_WHAT THE EXERCISE ASKS_
Every line containing "Civil" should be copied out. Go through the entries and find them.

_STORED DATA_
*** Begin section ***

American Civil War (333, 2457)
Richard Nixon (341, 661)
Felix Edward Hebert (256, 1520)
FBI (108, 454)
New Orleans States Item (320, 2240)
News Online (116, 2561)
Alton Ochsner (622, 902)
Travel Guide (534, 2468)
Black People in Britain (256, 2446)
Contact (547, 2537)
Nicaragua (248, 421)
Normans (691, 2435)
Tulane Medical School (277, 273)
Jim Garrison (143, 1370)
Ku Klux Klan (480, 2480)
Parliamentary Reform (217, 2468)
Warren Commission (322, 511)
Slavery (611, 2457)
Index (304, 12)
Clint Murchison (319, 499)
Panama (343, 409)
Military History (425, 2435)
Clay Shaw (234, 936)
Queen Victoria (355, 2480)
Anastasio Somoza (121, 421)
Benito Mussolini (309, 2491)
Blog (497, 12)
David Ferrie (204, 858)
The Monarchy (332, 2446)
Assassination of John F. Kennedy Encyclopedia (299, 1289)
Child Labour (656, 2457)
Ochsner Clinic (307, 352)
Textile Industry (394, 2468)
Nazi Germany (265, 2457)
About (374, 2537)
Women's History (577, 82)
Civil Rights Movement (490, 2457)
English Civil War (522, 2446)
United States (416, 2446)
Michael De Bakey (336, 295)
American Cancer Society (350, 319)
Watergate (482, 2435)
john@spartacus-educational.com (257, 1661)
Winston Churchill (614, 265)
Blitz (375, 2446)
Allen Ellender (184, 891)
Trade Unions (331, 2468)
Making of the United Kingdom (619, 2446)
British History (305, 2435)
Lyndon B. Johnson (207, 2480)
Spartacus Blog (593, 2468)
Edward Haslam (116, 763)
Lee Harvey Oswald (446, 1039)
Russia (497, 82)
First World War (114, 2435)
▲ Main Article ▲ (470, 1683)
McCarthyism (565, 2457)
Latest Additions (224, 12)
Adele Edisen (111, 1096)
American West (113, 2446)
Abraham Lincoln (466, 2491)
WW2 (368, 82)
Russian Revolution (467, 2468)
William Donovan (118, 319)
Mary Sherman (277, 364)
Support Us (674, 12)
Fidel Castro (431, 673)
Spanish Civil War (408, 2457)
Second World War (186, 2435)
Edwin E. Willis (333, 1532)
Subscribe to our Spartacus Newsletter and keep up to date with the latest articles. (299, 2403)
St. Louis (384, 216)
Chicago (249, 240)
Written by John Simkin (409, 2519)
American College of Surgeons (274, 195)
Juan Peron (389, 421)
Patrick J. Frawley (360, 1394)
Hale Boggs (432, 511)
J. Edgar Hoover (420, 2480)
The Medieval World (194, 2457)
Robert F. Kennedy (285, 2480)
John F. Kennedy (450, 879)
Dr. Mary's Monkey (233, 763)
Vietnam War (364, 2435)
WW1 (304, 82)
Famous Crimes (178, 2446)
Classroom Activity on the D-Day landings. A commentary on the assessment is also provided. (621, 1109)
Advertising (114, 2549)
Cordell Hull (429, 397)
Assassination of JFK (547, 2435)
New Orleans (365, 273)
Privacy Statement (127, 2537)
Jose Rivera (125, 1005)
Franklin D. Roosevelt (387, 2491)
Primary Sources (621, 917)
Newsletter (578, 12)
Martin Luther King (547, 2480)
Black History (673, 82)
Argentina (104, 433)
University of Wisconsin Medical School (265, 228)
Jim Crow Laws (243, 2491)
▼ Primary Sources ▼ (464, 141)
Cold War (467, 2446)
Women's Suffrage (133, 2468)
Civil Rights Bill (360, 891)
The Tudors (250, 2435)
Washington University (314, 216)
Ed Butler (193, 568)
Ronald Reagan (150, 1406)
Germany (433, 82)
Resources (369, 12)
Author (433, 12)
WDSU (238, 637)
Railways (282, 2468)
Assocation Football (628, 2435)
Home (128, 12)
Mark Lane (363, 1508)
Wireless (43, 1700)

*** End section ***

_OUTPUT BELOW_
American Civil War (333, 2457)
Civil Rights Movement (490, 2457)
English Civil War (522, 2446)
Spanish Civil War (408, 2457)
Civil Rights Bill (360, 891)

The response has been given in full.